Malfunction Part 1 - Out of the box |
| Posted by Mike (mike) on Jan 30 2008 at 3:02 PM |
“Oh no... I don't believe in works at all” he said. “I just believe that the sin we do is on one side and the good things we do are on the other and we hope the good outweighs or at least reduces the bad side!” “ Hmm sounds like works to me” as I waded a little deeper into this businessman's line of thinking. “Oh no! not works at all, I just think our good works make it easier for God to love us, makes us more acceptable”. This fellow is a wonderful man who attends a church in our community.
It seems that within the same sentence he contradicts himself but this is not as unique a situation as we may expect. This happens in the lives of many people, we say we believe something and our lives demonstrate something completely different. We as Christians are very good at speaking out of both sides of our mouths. I am haunted by a quote from an old DC Talk Cd that says “the biggest cause of atheism in the world is Christians They profess Him with their mouth and deny Him with their lives.” This is not an intentional attempt at deceit rather a product of how we have learned church. Sadly, whether we realize it our not, it seems the Christian faith is reduced to a series of intellectual assents to doctrine, being a member of a particular club, giving money to the club and supporting the programs of the club by attending while it not having any real implication on family life, work life / school life – real life. Generally, it fits into a neat religious box and the Jesus we put in our religious box doesn't connect us to life at all.
I use a computer for a lot of my work. Every once in a while it is necessary to run a de-frag to get like files positioned with like files and to clean up program paths that are no longer used. If you don't, your computer slows down and will crash as it goes racing along a command string to find it connected to nothing, a dead end. Then you get freeze ups and crashes! So it is in many of our lives. Limited connectedness which manifests a lack of wholeness – freeze ups and crashes! Like the computer, we have files or blocks of files and these are how we organize our thoughts. We group like thoughts together (though they maybe stored in different areas of the brain). These thoughts are accessed and connected with other experiences that are meaningful and relevant. Often these trains of thought are very compartmentalized and seldom do the thoughts of one compartment influence the others unless we train them too.

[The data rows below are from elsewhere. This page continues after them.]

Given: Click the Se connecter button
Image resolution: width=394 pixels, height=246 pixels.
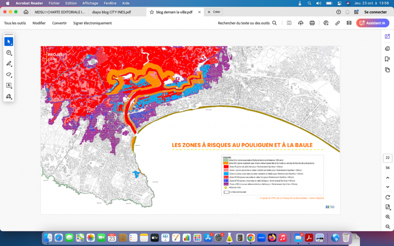Looking at the screenshot, I should (x=375, y=12).
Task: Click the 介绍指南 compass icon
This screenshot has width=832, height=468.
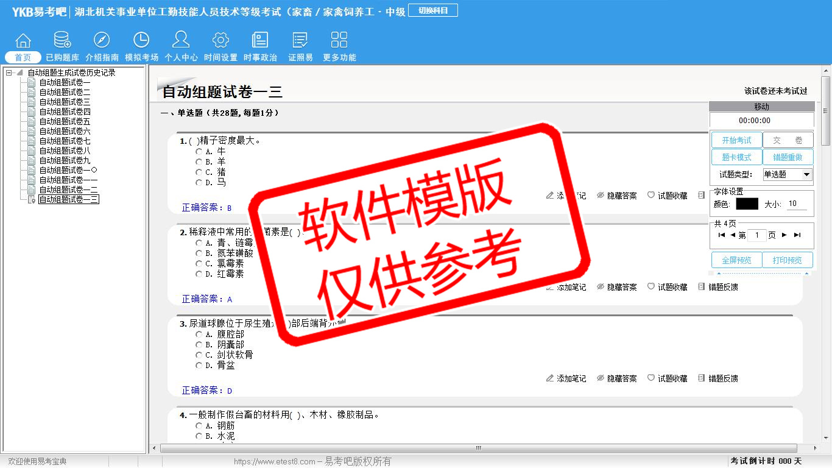Action: coord(102,41)
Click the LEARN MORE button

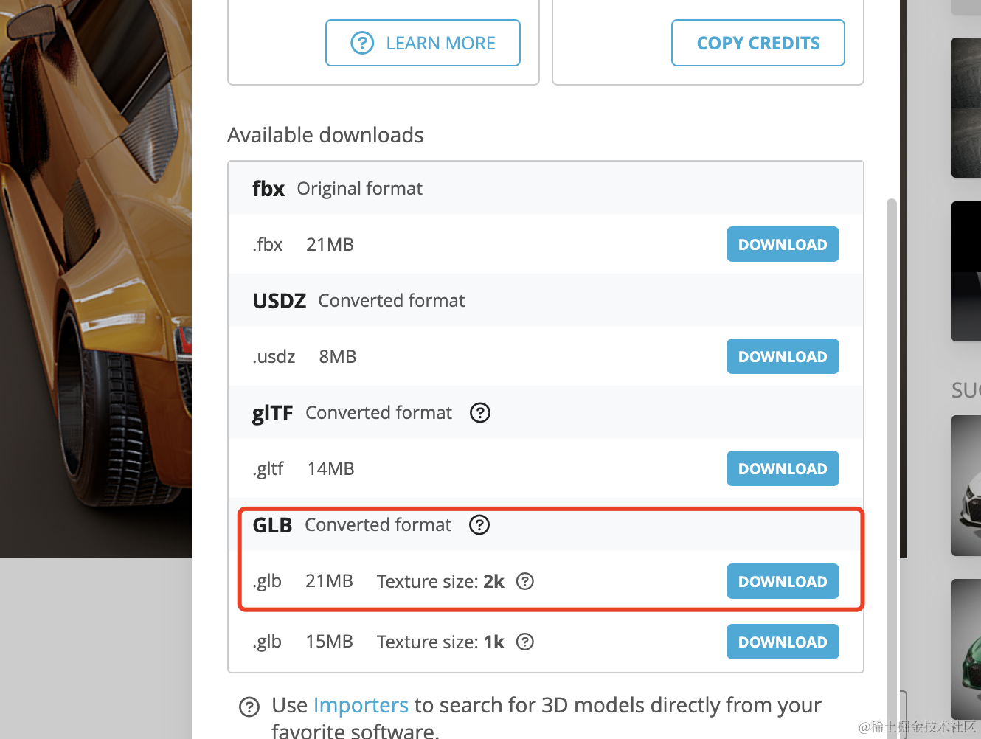pos(423,43)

We seem to have our home box, work box, school box, club box and our religious box. Everything has it's place, it's ordered and is scheduled to manage a very busy and pressurized life. Many of us struggle to effectively integrate our faith life and the rest of life. We often struggle under the obligations of some form of rule keeping but by and large many do not see any real implications of their faith on making the mortgage payment, relating with friends, disciplining a child, passing a course or closing a big deal. Religious rule keeping doesn't cut it because real life isn't so black and white. Often we fudge the lines on a superficial level to make some sort of connection between the two but in general, compartmentalized thinking is actually a barrier to wholeness.
Just as a computer has an operating system (O.S.) to tell it how to process and access the files or boxes of information, so do we in a sense. Our operating system is built upon our culture, our experiences (good or bad) and our deep values and belief about the world, other people and ourselves. This forms areas like our identity, our significance and sense of well being. It is in this place that fear resides, rejection, anger and of course love, creativity, etc. Your operating system will effect the way you interpret what happens to you, the way you will group information, the way you will remember events and how you will interact or connect with the compartments of your life. It influences how you interact with our world, with Jesus and others. If you are fearful, this will taint how you interpret everything in life as you seek to protect yourself. If we are longing for authentic love, this will effect how you behave to satiate that longing. Likewise, if in your heart of hearts, you see God as mostly angry, cold and distant, this will affect the way you see yourself, your relationship with Him and the rest of the world. I am not talking about what our religious box will say about God, what we parrot – I am talking about what we REALLY believe about God and this will be revealed in how we actually live our real lives.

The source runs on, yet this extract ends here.